Convention Over Configuration
Here’s what frustrated me about ML frameworks:
- PyTorch: Too low-level, write your own training loops
- PyTorch Lightning: Better, but boilerplate-heavy
- Keras: Great API, but locked to TensorFlow (historically)
- Hugging Face: Amazing for transformers, but domain-specific
I wanted: Write the architecture, point to data, get training. No boilerplate.
NeuroScript now has this. Here’s training XOR:
# 1. Write the architecture (01-xor.ns)
neuron XOR():
in: [batch, 2]
out: [batch, 1]
graph:
in ->
Linear(2, 4)
ReLU()
Linear(4, 1)
Sigmoid()
out
# 2. Create training data (xor_train.jsonl)
{"input": [0.0, 0.0], "target": [0.0]}
{"input": [0.0, 1.0], "target": [1.0]}
{"input": [1.0, 0.0], "target": [1.0]}
{"input": [1.0, 1.0], "target": [0.0]}
# 3. Write a minimal config (xor_config.yml)
model:
neuron: XOR
file: examples/01-xor.ns
data:
train: examples/data/xor_train.jsonl
training:
epochs: 1000
lr: 0.01
# 4. Train
python -m neuroscript_runtime.runner train --config xor_config.yml
# That's it!
What makes this work? Convention over Configuration
The runner:
-
Infers the task from input/output shapes:
[batch, 2] -> [batch, 1]= Regression -> MSE loss[batch, seq] -> [batch, seq, vocab]= Language Model -> CrossEntropy[batch, C, H, W] -> [batch, classes]= Image Classification
-
Picks sensible defaults:
- Optimizer: Adam (good for most things)
- Batch size: 32
- Logging: Every 100 steps
- Checkpointing: Every 1000 steps
-
Makes extension trivial:
from neuroscript_runtime.contracts import DataLoaderContract, ContractRegistry class MyHuggingFaceLoader(DataLoaderContract): # Implement interface pass # Register it ContractRegistry.register_dataloader("huggingface", MyHuggingFaceLoader) # Use in config: # data: # format: huggingface # dataset: "wikitext"
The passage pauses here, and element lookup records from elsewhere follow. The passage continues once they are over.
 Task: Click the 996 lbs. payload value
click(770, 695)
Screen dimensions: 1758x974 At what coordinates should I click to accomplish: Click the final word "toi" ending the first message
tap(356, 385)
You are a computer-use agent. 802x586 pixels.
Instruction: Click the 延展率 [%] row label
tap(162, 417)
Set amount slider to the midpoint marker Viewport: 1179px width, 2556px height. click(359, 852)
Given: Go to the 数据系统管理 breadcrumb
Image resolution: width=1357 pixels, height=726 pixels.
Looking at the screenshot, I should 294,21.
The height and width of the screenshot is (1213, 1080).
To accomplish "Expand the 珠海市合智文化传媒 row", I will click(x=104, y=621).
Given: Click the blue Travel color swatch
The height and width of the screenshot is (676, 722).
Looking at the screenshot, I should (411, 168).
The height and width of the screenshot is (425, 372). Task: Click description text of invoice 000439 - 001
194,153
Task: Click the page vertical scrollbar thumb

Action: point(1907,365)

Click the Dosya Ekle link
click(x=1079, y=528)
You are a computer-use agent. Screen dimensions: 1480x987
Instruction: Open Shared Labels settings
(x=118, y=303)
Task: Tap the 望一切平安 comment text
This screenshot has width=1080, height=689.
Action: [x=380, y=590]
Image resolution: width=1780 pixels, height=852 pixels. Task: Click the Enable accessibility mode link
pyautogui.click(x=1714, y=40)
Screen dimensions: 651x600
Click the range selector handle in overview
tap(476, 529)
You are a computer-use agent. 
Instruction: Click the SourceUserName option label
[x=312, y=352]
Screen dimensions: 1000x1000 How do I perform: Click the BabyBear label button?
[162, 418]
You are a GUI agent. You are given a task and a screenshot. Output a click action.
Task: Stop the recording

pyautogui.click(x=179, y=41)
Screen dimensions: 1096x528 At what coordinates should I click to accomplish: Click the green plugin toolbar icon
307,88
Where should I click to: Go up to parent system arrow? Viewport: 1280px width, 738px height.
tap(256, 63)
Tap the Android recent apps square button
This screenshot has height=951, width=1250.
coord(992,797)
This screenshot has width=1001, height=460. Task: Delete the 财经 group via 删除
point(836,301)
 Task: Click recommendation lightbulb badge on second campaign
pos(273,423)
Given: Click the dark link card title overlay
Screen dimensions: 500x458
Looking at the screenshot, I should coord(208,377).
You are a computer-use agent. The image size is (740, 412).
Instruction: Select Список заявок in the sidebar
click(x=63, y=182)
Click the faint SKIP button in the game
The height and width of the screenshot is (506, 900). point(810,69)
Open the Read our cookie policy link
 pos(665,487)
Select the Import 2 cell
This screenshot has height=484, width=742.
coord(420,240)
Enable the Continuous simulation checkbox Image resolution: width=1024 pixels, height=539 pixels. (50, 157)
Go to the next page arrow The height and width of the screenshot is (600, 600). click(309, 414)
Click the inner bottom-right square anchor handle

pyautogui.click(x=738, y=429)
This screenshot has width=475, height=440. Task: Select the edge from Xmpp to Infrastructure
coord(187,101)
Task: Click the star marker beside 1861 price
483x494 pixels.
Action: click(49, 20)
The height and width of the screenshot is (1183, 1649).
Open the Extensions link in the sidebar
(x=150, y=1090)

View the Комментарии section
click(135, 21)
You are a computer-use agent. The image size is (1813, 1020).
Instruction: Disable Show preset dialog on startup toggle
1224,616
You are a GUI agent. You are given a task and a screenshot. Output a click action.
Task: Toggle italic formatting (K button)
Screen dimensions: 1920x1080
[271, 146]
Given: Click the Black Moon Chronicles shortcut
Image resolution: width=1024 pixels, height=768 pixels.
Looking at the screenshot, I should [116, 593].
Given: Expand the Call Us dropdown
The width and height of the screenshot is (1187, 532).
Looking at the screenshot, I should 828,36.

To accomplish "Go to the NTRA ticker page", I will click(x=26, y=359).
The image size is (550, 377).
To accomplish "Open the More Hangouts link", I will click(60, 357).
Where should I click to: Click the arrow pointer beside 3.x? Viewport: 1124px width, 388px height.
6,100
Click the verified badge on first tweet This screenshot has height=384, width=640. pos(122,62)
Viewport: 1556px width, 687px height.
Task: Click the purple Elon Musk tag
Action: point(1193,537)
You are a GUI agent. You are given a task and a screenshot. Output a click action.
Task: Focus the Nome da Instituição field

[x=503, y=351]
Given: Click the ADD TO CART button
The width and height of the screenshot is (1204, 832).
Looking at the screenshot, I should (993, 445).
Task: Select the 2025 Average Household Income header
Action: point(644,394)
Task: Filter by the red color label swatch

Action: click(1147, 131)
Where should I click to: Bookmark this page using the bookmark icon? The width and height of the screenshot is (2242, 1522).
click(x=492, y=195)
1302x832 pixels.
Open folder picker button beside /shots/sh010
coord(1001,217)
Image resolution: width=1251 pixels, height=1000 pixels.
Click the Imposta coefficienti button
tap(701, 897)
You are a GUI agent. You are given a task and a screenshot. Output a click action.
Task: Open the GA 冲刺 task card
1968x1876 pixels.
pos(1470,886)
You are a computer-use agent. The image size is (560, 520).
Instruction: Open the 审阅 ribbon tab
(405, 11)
The Contract System is the secret sauce. Five extension points:
- DataLoader: How to load data (default: JSONL files)
- Loss: How to compute error (default: inferred from task)
- Optimizer: How to update weights (default: Adam)
- Checkpoint: How to save/load (default:
torch.save) - Logger: How to track progress (default: console)
Ship with one good default for each. Make it trivial to swap in custom implementations. Let the community build the ecosystem.
The full Python API:
from neuroscript_runtime.runner_v2 import train_from_config
from xor_model import XOR # Generated by NeuroScript compiler
model = XOR()
runner = train_from_config(model, "config.yml")
# Inference
import torch
result = runner.infer(torch.tensor([[1.0, 0.0]]))
print(result) # [0.9999] ≈ 1.0
Why this matters: You can go from idea to trained model in minutes, not hours. When you need custom behavior, the extension points are obvious. When you need full control, it’s just PyTorch under the hood—drop down anytime.
Batteries included. Escape hatch provided.